At last, staggering on, she heard abreast of her the roar of the lower waterfall. She left the open and ploughed into the trees. She reached the river, staggering from the fierce strain. And now a dread thought came to her: Had she the strength to shove the heavy, awkward craft into the water? She remembered that it had required the combined efforts of her and Andy to launch it before, to which they had found it necessary to add no little ingenuity.
But a feeble cry came from her lips as she neared the spot where they had left it. The river had risen. The canoe had launched itself and was riding easily at the end of the tough grass rope that they had braided for a painter and tied to a sapling on the river bank.
She had never paddled this canoe, nor any other canoe. She knew, though, from what Andy had told her, that she must be cautious and not unbalance the clumsy craft. In her excitement she had stepped into it, taken up the paddle, and propelled it to the limit allowed by the grass rope before she realized that it was still made fast to the sapling.

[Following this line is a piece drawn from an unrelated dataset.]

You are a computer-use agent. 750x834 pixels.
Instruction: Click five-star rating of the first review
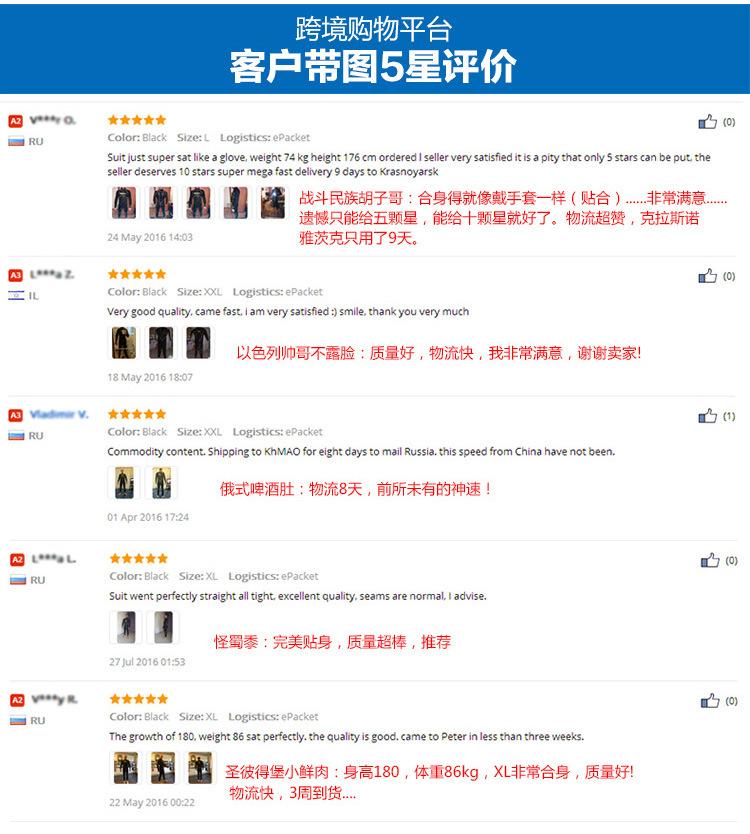(137, 120)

She pulled inshore again and stepped out, when, as she fumblingly untied the rope, she realized that it would be folly for her to paddle to the middle of the stream until the cylinder came in sight. She would wait inshore in the canoe, with paddle in readiness, until she saw the bright object coming down on the swift current.
She carefully entered once more, and knelt on the rough bottom with her crude paddle. And now the terrible idea seized her that perhaps she had been too slow and that the cylinder had long since drifted by.
She waited, torn by doubt and indecision, and was on the point of leaving the canoe and plunging on downstream when a bright something came toward her bobbing on the waves in the middle of the river.
With an inarticulate cry she shoved off and paddled awkwardly ahead of it. Then the main current caught her, whirled her completely around, and started her downstream at the same rate that the cylinder was travelling.
She paddled upstream, but seemed unable to gain a foot. She dipped more vigorously, her eyes on the drifting object of her hopes. The canoe was swept into a rapids, struck a snag—and next instant she was in the icy water, with the canoe capsized and hurrying on.
She could swim, and her bellows breeches did not impede the movements of her legs as a skirt would have done. But she wore her heavy hiking shoes; the current was swift and dangerous; the river was deep; in a deplorably short time the ice-cold water would chill her blood and benumb her muscles.
She struck out bravely; but, already half exhausted from her race through the snowdrifts, she made little headway toward the snag that had capsized the canoe. The water boiled over her, swept her about unmercifully, and blinded her. Terror seized her as she realized that she was not equal to the struggle against it. She went completely under three times, twisted down by the undertow or whirlpools. She was losing! She could not make the snag.